Blog Rocha 100
“No princípio, criou Deus os céus e a Terra”. Ótima frase para um Blog que navegará 100 fronteiras: dos céus metafísicos à “rude matéria” terrestre. “Criou Deus, pois, o homem à sua imagem, à imagem de Deus o criou; homem e mulher os criou”. Pois, somos também deuses, e criadores. Podemos, principalmente, criar a nossa própria vida, com autonomia: isto se chama Liberdade. Vida e Liberdade são de Deus. Mas, quem é “Deus”? Devotos hebreus muito antigos, referiam-se a Ele apenas por perífrases de perífrases. Para Anselmo de Bec, Ele é “O Ser do qual não se pode pensar nada maior”. Rudolf Otto, diante da dificuldade de conceituá-Lo, o fez precisamente por essa dificuldade; chamou-O “das Ganz Andere” (o Totalmente Outro). Há um sem número de conceitos de Deus. Porém, o que mais soube ao meu coração foi este: “O bem que sentimos intimamente, que intuímos e que nos faz sofrer toda vez que nos afastamos dele”. É de uma jovem filósofa: Catarina Rochamonte.
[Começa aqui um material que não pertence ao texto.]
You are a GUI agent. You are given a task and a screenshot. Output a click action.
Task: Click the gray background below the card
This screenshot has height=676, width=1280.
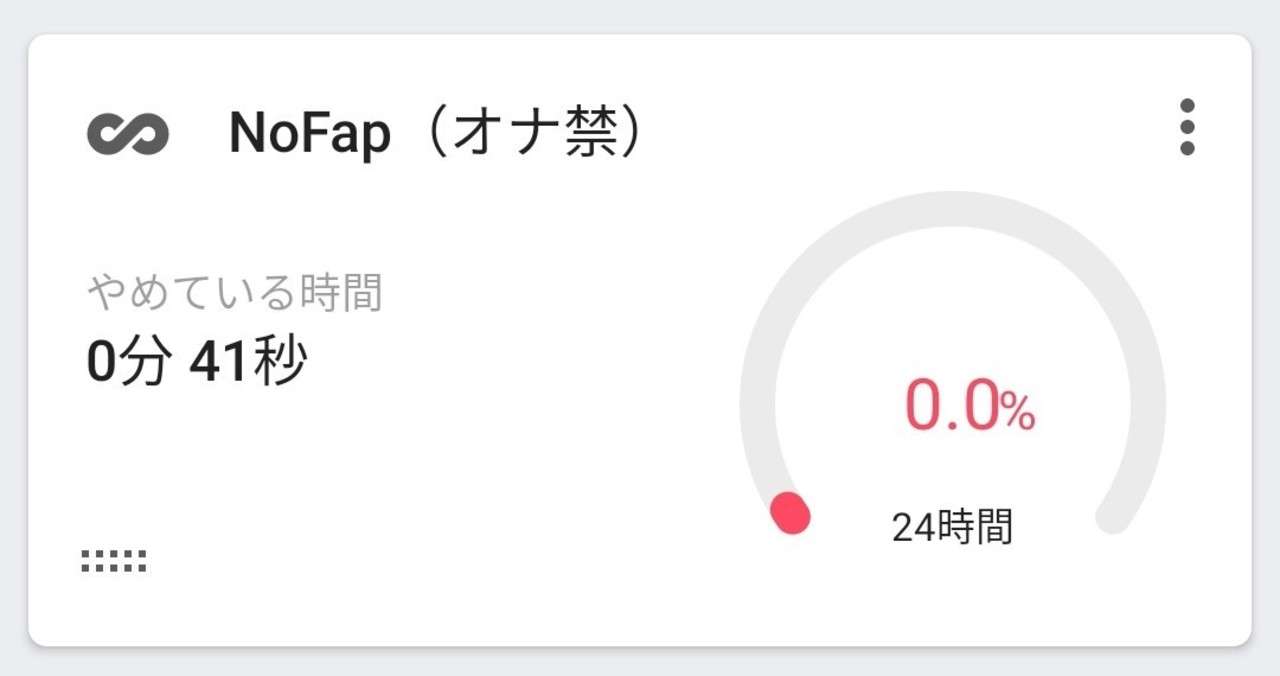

terça-feira, 9 de julho de 2013
Campanha pelo restabelecimento da censura: suprema indecência do PT de Zé Dirceu - ou a orwelliana linguagem de porco
Neste artigo, vou me deter no ponto 2.
Os dirceuzistas - que estão majoritariamente no PT, mas não só no PT - insistem nesta indecência faz tempo; e faz tempo que eu e outros democratas denunciamos tal campanha liberticida. É preciso sempre refazer a denúncia porque os autoritários dirceuzistas renovam suas estratégias; inclusive na linguagem. Atualmente chamam a campanha pela volta da censura de "democratização dos meios de comunicação". Isso é "linguagem orwelliana", que também pode ser dita "linguagem de porco". Lembrando: George Orwell escreveu dois livros célebres denunciando o totalitarismo (em particular, o totalitarismo stalinista). No livro "A revolução dos bichos", os porcos comandam a revolução em uma granja e, vitoriosos, proclamam o lema: "Todos os animais são iguais". Depois, senhores absolutos do poder, os porcos submetem todos os outros animais à servidão e mudam o lema para: "Todos os animais são iguais, mas alguns são mais iguais".
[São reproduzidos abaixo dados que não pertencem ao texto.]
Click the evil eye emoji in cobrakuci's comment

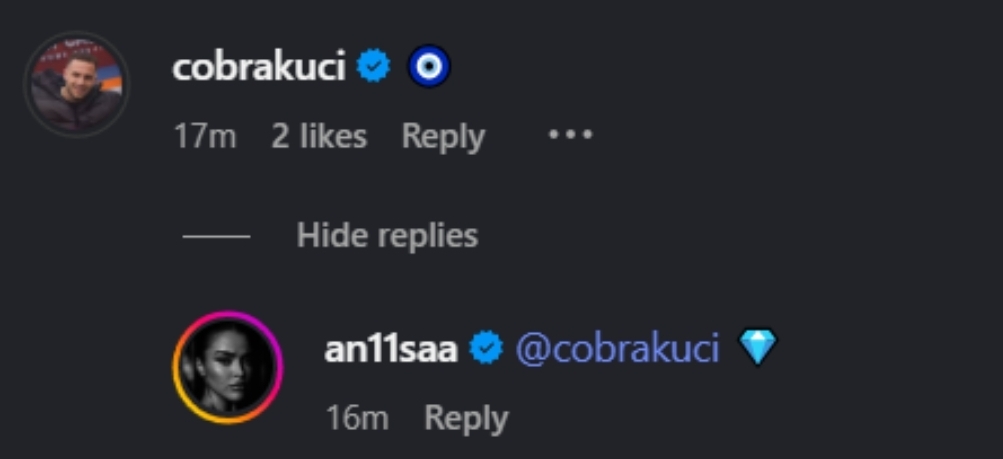(x=429, y=68)
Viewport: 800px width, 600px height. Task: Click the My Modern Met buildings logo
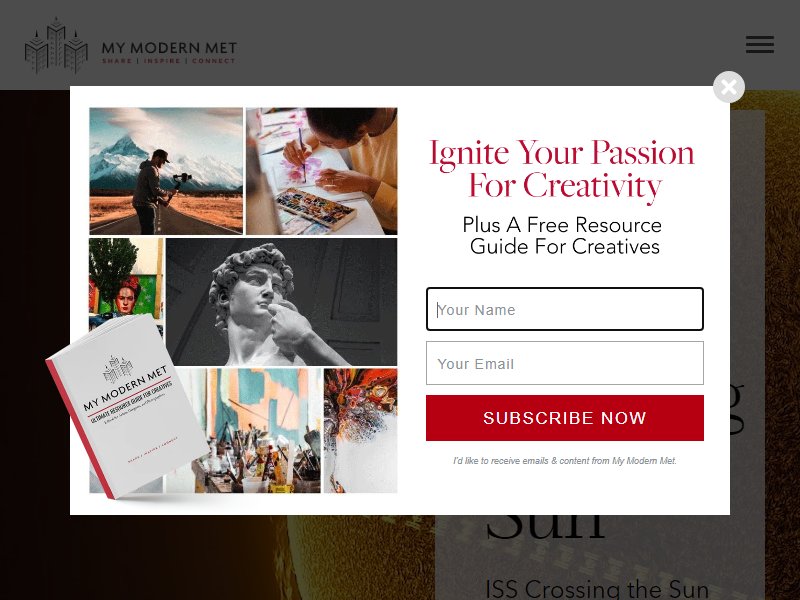tap(56, 46)
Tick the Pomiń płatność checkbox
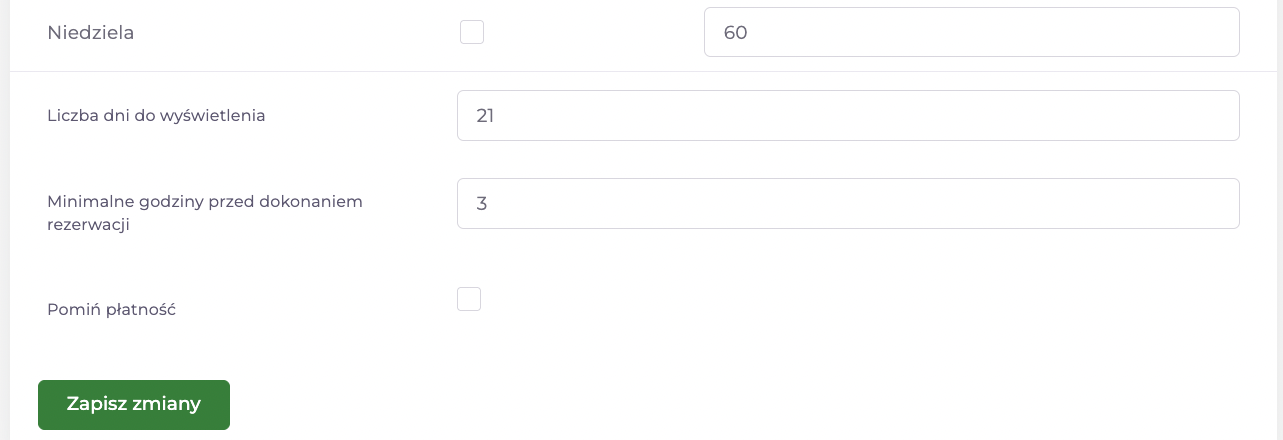Viewport: 1283px width, 440px height. [469, 299]

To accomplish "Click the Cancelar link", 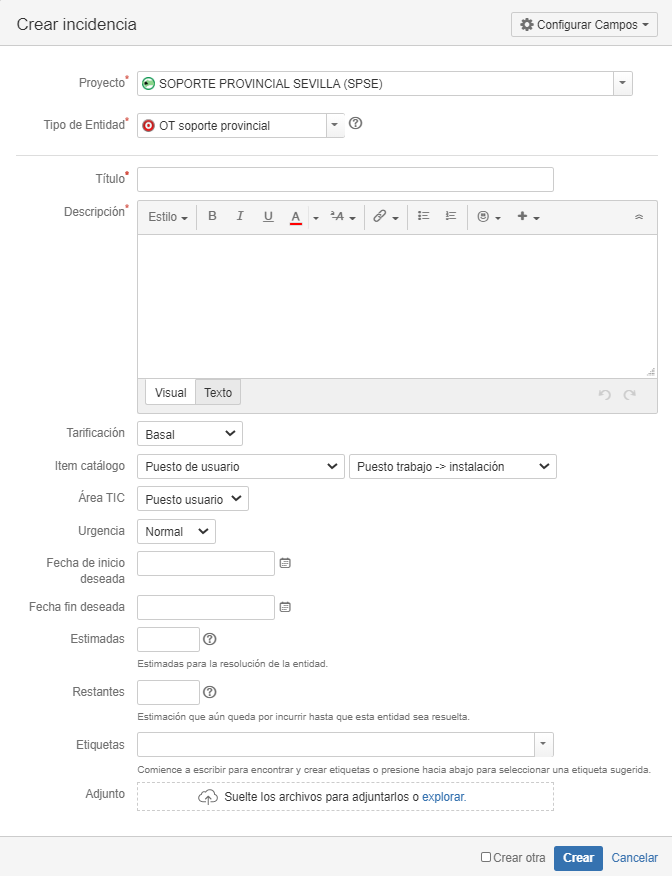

Parêntese: Lula da Silva mimetiza essa "evolução" de linguagem quando chama algum companheiro mais poderoso ou abonado de "alto companheiro".
No livro "1984", escrito em 1948, Orwell prevê o bolchevismo parindo um tenebroso futuro totalitário. Neste mundo de servidão, a manipulação da linguagem é um instrumento decisivo; de forma que as maiores infâmias são feitas sobre a proteção de uma linguagem delicada e persuasiva (mais ou menos como o "politicamente correto" de hoje). Assim, por exemplo, o mistério da propaganda, especializado em mentiras e mistificações, chama-se Ministério da Verdade; e o ministério encarregado de espionar, perseguir, controlar, prender, fazer lavagem cerebral, torturar e assassinar chama-se Ministério do Amor.
Eis aí a linguagem de porco com que os autoritários dirceuzistas querem engabelar a opinião pública. Não será fácil, mesmo porque, nas suas renovadas tentativas contra a liberdade de expressão, eles deixaram um longo rabo à mostra. Basta dizer que iniciaram a infame campanha com o nome de "controle social da mídia". No que foram fulminados pela presidente Dilma ("só conheço o controle remoto"), inventaram outras denominações: "marco regulatório"; "ley de medios", etc. Até culminar com a afronta de chamar censura de "democratização".
O PT, todo mundo sabe, só chegou ao poder porque valeu-se amplamente da liberdade de expressão conquistada na redemocratização e consagrada na Constituição Cidadã. Que uma ala desse partido, talvez majoritária, tente restabelecer a censura é suprema indecência.
Mas há uma indecência suplementar dos fanáticos dirceuzistas: tentar enfiar nos movimentos que tomam as ruas do Brasil a bandeira liberticida da censura. Vão tentar isso nesta quinta-feira, 11/07, durante as grandes manifestações que estão programadas pelas Centrais Sindicais.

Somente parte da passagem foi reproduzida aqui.